While publishing his last book Le journal d'une truffe a 15-minute interview with him by Bernard Pivot was recorded, reportedly in Milan, Italy, for the TV program Apostrophes.

==Death==
Spaggiari, a heavy smoker, died of lung cancer at age 56. His body was found by his mother in front of his home in Hyères on 10 June 1989. He had no children.

==Works==
- Faut pas rire avec les barbares (1977)
- Les égouts du paradis (1978)
- Le journal d'une truffe (1983)
Translated into English by Martin Sokolinsky and published as Fric-Frac: The Great Riviera Bank Robbery (1979) and The Sewers of Gold (1981).

==Popular culture==

French authors René Louis Maurice and Jean-Claude Simoën wrote the book Cinq Milliards au bout de l'égout (1977) about Spaggiari's bank heist in Nice. Their work was translated to English in 1978 by British author Ken Follett under the title The Heist of the Century; it was also published as The Gentleman of 16 July and Under the Streets of Nice.

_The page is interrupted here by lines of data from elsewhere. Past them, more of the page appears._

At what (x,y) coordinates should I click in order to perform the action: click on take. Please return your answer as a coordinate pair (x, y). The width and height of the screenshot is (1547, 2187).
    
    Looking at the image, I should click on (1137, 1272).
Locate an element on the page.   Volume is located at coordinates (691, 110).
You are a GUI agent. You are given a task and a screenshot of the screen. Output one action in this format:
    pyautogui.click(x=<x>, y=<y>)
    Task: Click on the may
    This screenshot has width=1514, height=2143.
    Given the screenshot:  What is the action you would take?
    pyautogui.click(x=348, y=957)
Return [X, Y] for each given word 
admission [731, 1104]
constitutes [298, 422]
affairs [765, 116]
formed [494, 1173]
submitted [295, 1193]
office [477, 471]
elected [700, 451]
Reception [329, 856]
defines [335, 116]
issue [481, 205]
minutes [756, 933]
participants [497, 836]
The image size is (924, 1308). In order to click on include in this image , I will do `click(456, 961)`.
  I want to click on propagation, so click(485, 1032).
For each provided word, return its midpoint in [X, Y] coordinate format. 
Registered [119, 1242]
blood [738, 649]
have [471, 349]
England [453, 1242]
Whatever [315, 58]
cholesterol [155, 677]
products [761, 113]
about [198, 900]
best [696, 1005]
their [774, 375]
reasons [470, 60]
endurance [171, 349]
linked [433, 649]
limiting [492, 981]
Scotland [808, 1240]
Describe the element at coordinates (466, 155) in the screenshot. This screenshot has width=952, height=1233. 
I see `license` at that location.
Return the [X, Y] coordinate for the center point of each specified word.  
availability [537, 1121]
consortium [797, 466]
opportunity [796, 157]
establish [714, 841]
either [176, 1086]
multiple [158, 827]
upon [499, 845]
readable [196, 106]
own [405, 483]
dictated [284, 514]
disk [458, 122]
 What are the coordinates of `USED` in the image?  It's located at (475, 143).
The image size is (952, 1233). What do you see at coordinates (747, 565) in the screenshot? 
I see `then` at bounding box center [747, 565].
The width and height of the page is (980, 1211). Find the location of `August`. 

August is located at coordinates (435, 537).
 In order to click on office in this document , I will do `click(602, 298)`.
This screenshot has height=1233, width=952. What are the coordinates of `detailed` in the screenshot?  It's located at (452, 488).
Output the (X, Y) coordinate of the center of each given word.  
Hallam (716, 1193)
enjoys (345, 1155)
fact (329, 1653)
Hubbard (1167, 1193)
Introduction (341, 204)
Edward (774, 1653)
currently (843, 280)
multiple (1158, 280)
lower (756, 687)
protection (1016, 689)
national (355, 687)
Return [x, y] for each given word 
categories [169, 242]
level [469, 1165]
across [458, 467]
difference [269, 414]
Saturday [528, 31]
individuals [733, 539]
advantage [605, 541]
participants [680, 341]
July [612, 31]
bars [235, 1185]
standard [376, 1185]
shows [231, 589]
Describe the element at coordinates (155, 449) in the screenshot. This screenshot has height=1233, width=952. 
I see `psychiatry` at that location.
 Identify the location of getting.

Three films were produced which were also based on the Nice bank robbery:
- Les égouts du paradis, a 1979 French film directed by José Giovanni.
- The Great Riviera Bank Robbery, also known Dirty Money and Sewers of Gold, a 1979 British film directed by Francis Megahy.
- Sans arme, ni haine, ni violence, a 2008 French film directed by Jean-Paul Rouve.

The Canadian television series Masterminds produced and aired an episode titled "The Riviera Job," reenacting the story of the robbery.

A Czech film, Prachy dělaj člověka, contains a reference to the heist, suggesting that one of the characters participated in it.

In 2016, Italian author Carlos D'Ercole published a book about the heist titled Le Fogne del paradiso.